- _ACTIVITY_: When you reach the line containing "Viewport: 2098px width, 1035px", repeat that line and each one after it exactly until the records end, leaving out pictures.

Start of Block

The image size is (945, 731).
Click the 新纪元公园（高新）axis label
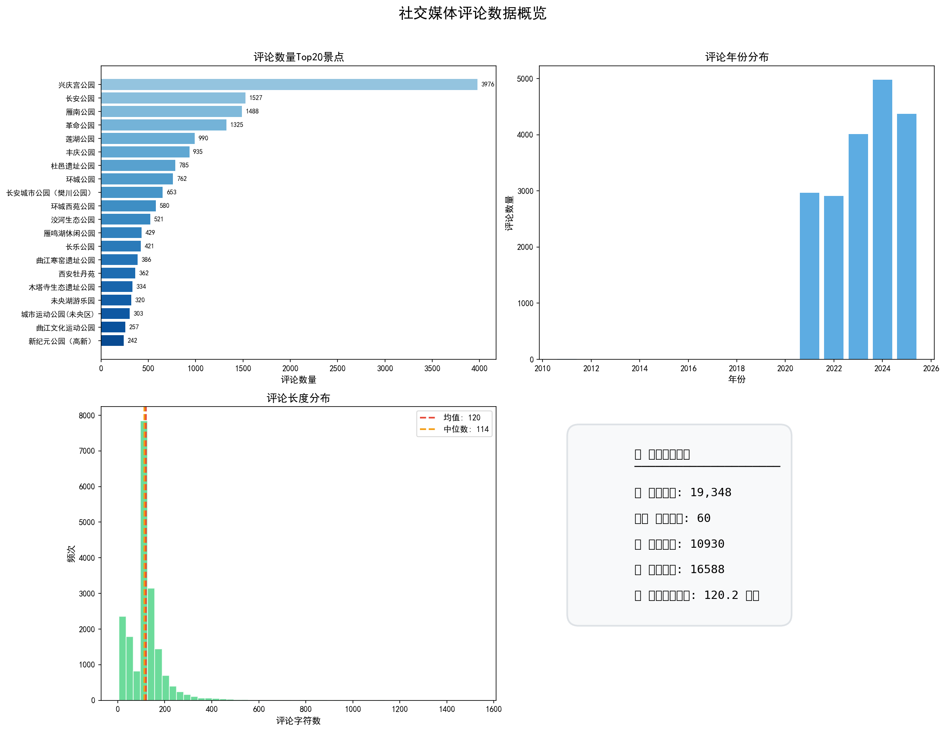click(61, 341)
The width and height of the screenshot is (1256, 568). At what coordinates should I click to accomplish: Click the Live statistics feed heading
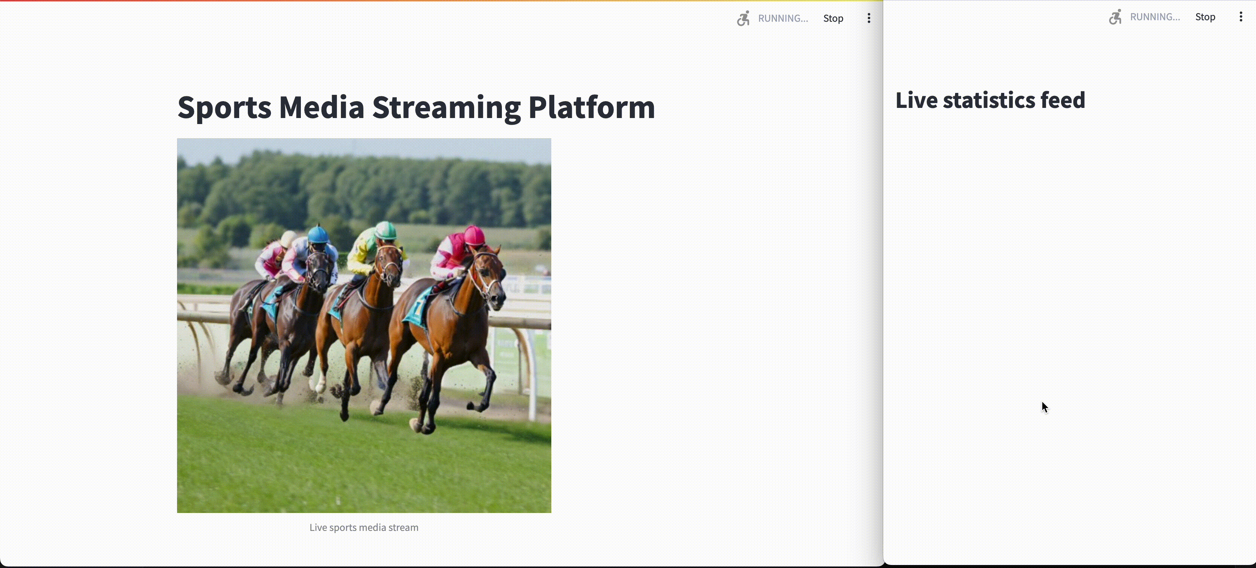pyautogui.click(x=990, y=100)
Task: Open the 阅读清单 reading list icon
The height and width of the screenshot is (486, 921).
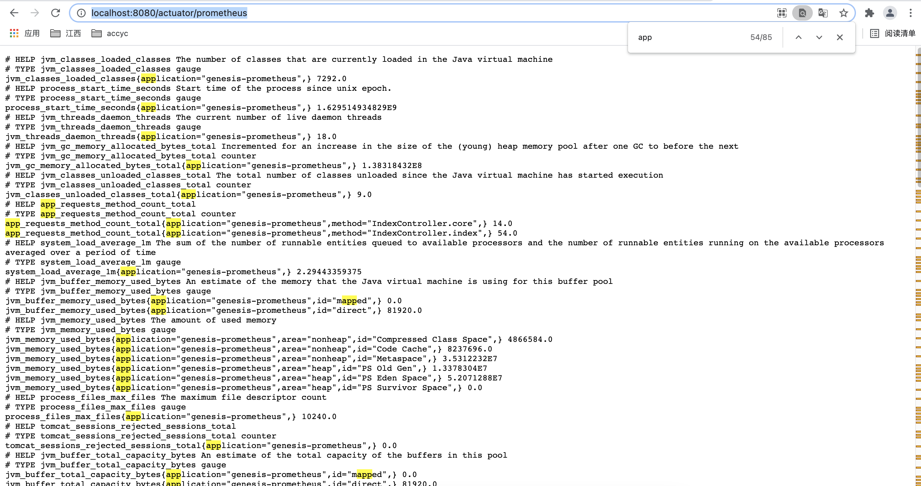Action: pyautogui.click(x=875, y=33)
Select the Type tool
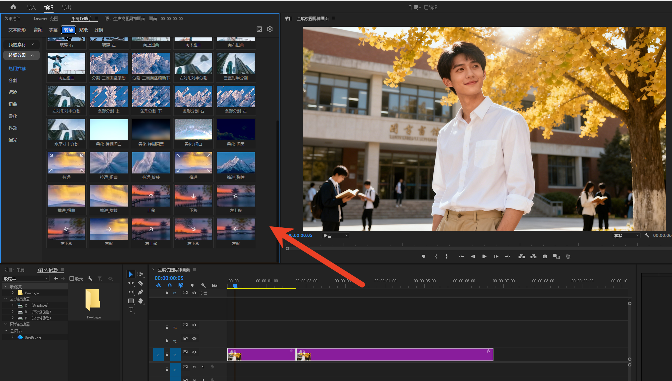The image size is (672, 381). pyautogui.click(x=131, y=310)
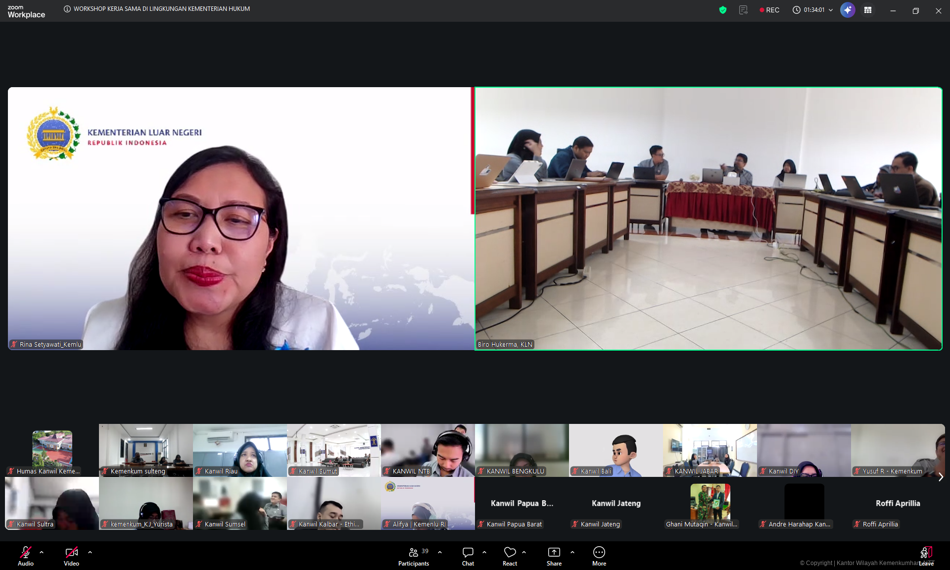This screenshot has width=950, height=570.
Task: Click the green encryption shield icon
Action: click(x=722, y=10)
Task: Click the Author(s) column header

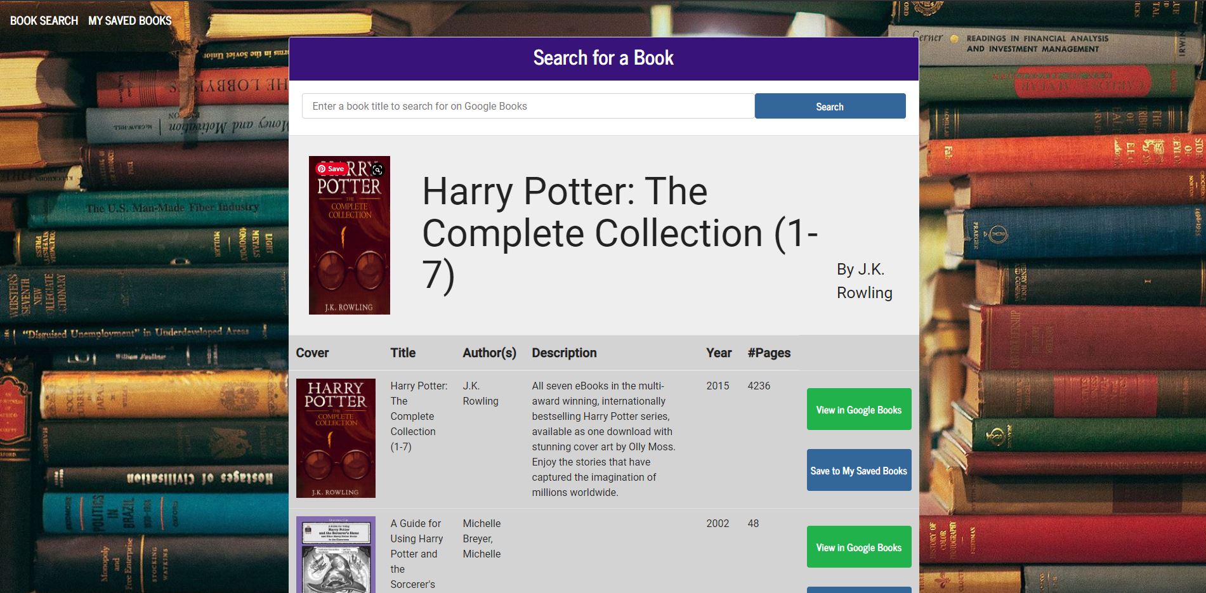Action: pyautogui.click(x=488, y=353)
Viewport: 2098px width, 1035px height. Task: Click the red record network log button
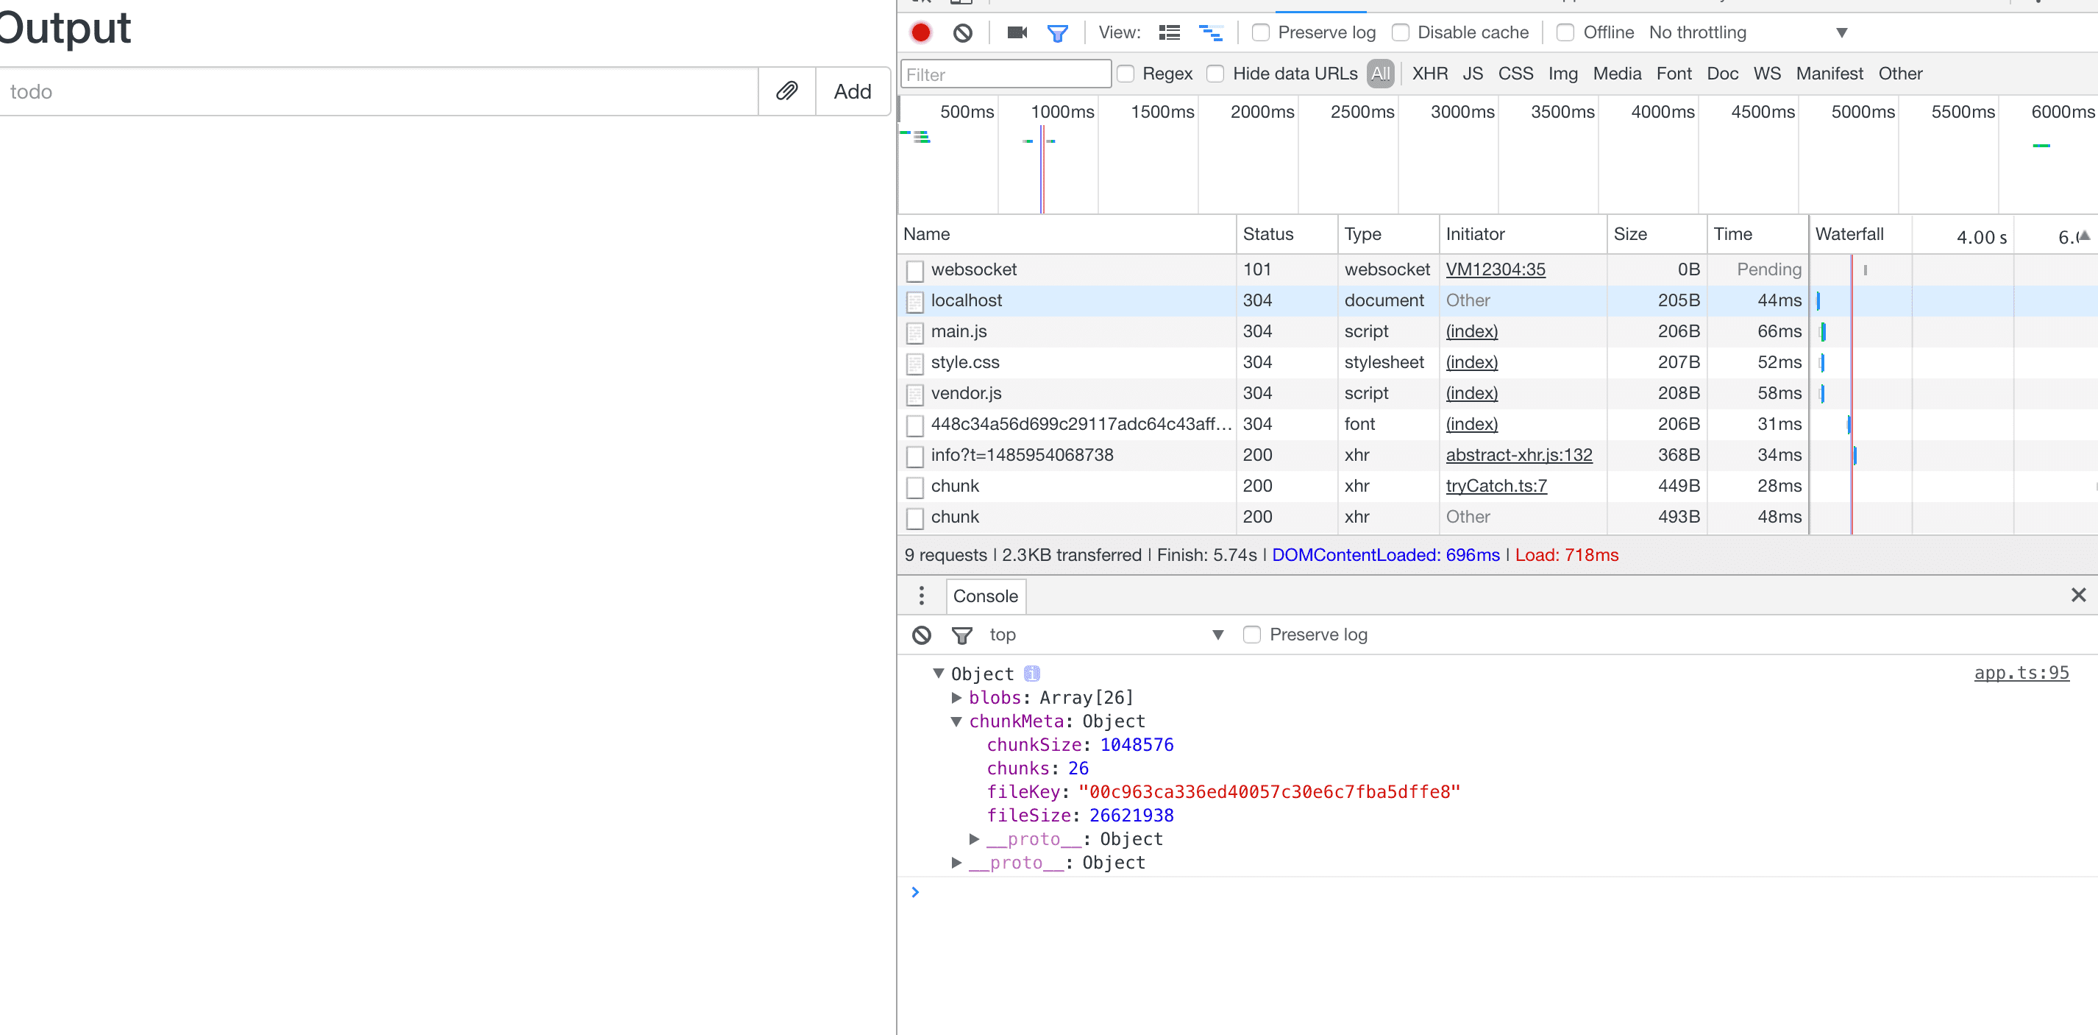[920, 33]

End of Block

- _EXERCISE SOLUTION_:
Viewport: 2098px width, 1035px height. Task: Click the red record network log button
[920, 33]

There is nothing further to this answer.